With only his widowed housekeeper, Mrs. Murno (Linney, The Fifth Estate), and her rambunctious young son Roger (Parker, Robot Overlords) to keep him company, Holmes looks to garner enough of the memory he has left to finally write the true story of his final case, which had not only led to his retirement from his profession, but also into semi-reclusiveness. He seeks to counteract the account that had been highly embellished by his partner in crime-solving, Dr. Watson, who helped to make Sherlock Holmes a larger-than-life figure, with his pipe he never smoked (he prefers cigars) and deer-stalker hat he never wore, in the mind of the general public.

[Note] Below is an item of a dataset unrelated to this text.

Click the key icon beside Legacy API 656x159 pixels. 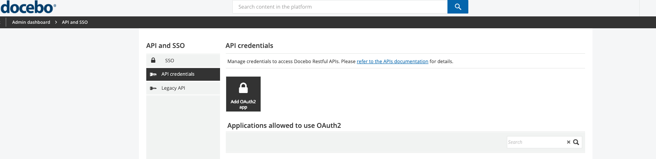coord(153,88)
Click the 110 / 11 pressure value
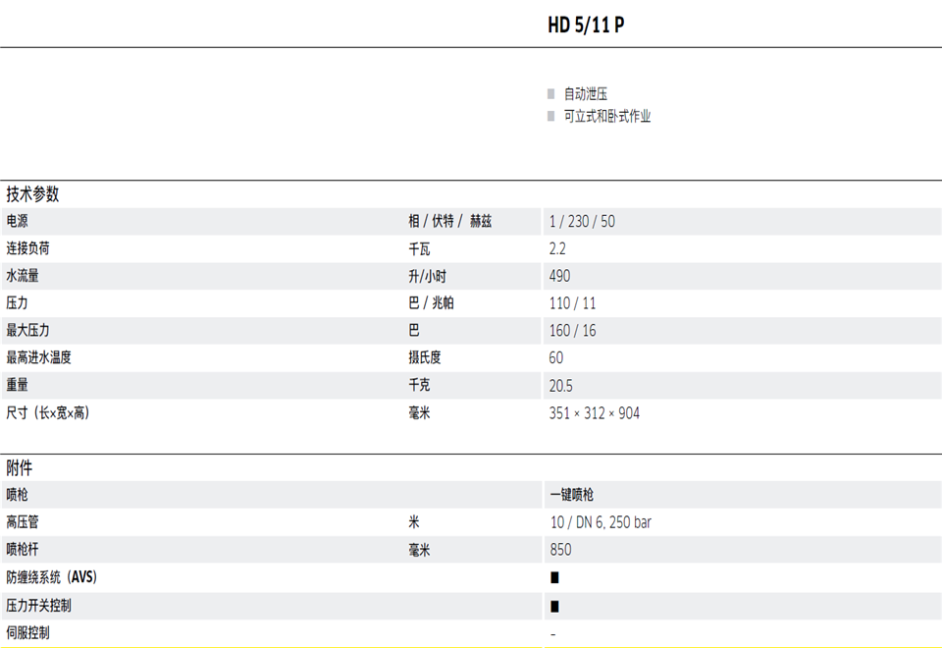942x648 pixels. coord(572,303)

Directed by Bill Condon (Dreamgirls, Kinsey), Mr. Holmes is a slow-moving drama with mystery elements, perhaps too slow for those hoping for a more rip-roaring Sherlock Holmes yarn, but which still delivers on an interesting new spin on an age-old character, bolstered by a spellbinding performance by Sir Ian McKellen, who collaborated to an Oscar nomination with Condon before in a similarly themed Gods and Monsters, at its core. While there have been, and will likely be in the future, many representations of Holmes that will endure, it's hard to imagine someone filling the shoes of McKellen so well for a Holmes in his golden years.
The adaptation by Jeffrey Hatcher (Casanova, Stage Beauty), taken from the 2005 novel, "A Slight Trick of the Mind", by Mitch Cullin, jumps back and forth in time, from the present, to the recent past when Holmes decides to visit Japan to score the prickly ash, to the more distant past of the storied case, three decades prior, involving a husband whose wife may be trying to contact her dead unborn children during her music lessons, that he is trying so desperately to remember and write down before it is too late.
There are smaller mysteries to solve, but Mr. Holmes plays much more like a character study of a brilliant man who is still not too old or too learned to learn a thing or two about life, at a time when the only mystery left to solve is one he can't, which is how to restore a fading memory in old age. It's slow, ponderous, and a bit uneven on occasion, but for McKellen and some nuanced storytelling choices, it's an elementary choice for any Sherlock Holmes fan.